SINGAPORE (Nikkei Markets) -- Singapore's core exports unexpectedly increased in February following three straight months of on-year declines, but most analysts remain wary about the outlook.
Trade agency Enterprise Singapore said on Monday that non-oil domestic exports rose 4.9% last month from a year ago, helped by a strong rebound in shipments to China and Hong Kong. The gain came as a surprise as the median forecast of economists was for an on-year drop of 3.4%, according to estimates compiled by Reuters.
Compared to a month ago, non-oil domestic exports expanded by 16.0% in February to a seasonally adjusted 15.6 billion Singapore dollars ($11.5 billion), reversing January's on-month decline of 5.7%.
"There is little evidence to suggest that a turnaround in global demand is round the corner at this juncture," said Selena Ling, head of treasury research and strategy at Oversea-Chinese Banking Corp., citing the slowdown in major economies and waning global demand for tech products.
"The U.S.-China trade negotiations also remain unsettled, with the Trump administration continuing to emphasize enforcement and the Trump-Xi summit being postponed to at least April," she added.
U.S. President Donald Trump had planned to hold a summit with Chinese President Xi Jinping sometime in March, but news reports now say the meeting could be pushed back to as late as June due to the many unresolved issues between negotiators from the two countries.

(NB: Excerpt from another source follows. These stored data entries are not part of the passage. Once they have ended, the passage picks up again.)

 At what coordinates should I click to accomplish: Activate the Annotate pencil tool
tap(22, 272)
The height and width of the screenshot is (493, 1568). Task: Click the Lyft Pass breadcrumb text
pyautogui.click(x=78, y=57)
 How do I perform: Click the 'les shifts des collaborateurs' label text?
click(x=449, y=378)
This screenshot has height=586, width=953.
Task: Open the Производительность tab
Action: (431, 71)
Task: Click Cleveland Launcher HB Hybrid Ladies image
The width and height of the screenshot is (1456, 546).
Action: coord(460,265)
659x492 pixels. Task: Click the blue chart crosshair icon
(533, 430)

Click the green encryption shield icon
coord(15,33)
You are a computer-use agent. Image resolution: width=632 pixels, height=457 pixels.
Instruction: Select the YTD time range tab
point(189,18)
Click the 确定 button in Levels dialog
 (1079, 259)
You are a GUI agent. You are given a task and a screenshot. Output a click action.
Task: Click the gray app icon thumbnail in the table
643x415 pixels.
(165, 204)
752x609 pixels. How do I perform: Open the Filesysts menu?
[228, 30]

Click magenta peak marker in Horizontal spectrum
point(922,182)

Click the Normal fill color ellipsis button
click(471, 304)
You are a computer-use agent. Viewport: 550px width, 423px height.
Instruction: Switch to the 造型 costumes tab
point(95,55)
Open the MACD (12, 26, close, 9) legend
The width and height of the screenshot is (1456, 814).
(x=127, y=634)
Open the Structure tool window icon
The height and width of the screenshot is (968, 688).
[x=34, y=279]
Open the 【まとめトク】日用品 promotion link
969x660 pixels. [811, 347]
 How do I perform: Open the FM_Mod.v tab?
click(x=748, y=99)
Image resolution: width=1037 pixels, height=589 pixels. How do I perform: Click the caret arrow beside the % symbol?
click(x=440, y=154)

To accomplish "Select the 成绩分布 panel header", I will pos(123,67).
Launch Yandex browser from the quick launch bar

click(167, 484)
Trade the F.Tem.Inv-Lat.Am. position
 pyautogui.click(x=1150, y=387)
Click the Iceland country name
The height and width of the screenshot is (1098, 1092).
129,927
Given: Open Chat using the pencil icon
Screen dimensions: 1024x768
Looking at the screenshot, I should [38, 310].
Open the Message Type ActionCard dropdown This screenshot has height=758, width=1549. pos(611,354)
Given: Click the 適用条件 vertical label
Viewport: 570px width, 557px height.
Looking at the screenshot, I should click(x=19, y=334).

Singapore reports non-oil domestic exports as these provide a better gauge of economic activity. This is because prices of refined oil products tend to be volatile, while total exports include the billions of dollars of goods produced elsewhere that are shipped through the city-state's container ports, the world's second busiest after Shanghai's.
According to Enterprise Singapore, domestic exports of electronics declined by 8.0% in February from a year ago, easing from the 15.9% decrease in the previous month. Shipments of disk media products, personal computers, and diodes and transistors continued to fall sharply, but there was a 7.5% rise in exports of integrated circuits.
Non-electronic shipments grew by 9.4% on-year, reversing January's contraction of 7.9% due to sharply higher overseas sales of non-monetary gold, pharmaceuticals and food preparations.
Among Singapore's major export markets, non-oil domestic exports to China expanded by 34.4% in February from a year ago, reversing the previous month's 25.4% contraction as shipments of non-monetary gold, aromatic chemicals and petrochemicals soared.
Shipments to Hong Kong grew by 41.9% following a 11.7% decline in January, helped by overseas deliveries of non-monetary gold, ICs and jewelry.
Maybank Kim Eng, in a note to clients, said the strong rebound in exports to China and Hong Kong could be part due to trade diversion, noting the top three contributors to the growth in Singapore's non-oil re-exports were China, Hong Kong and the U.S.
"A trade recovery hinges on the U.S. and China reaching a trade deal... We are seeing, however, clear signs of rising foreign direct investments in manufacturing across ASEAN (the Association of Southeast Asian Nations), as companies look to relocate and diversify their production network," Chua Hak Bin and Lee Ju Ye said in their report.
"Singapore may benefit from higher manufacturing capacity and exports in the neighborhood," they added.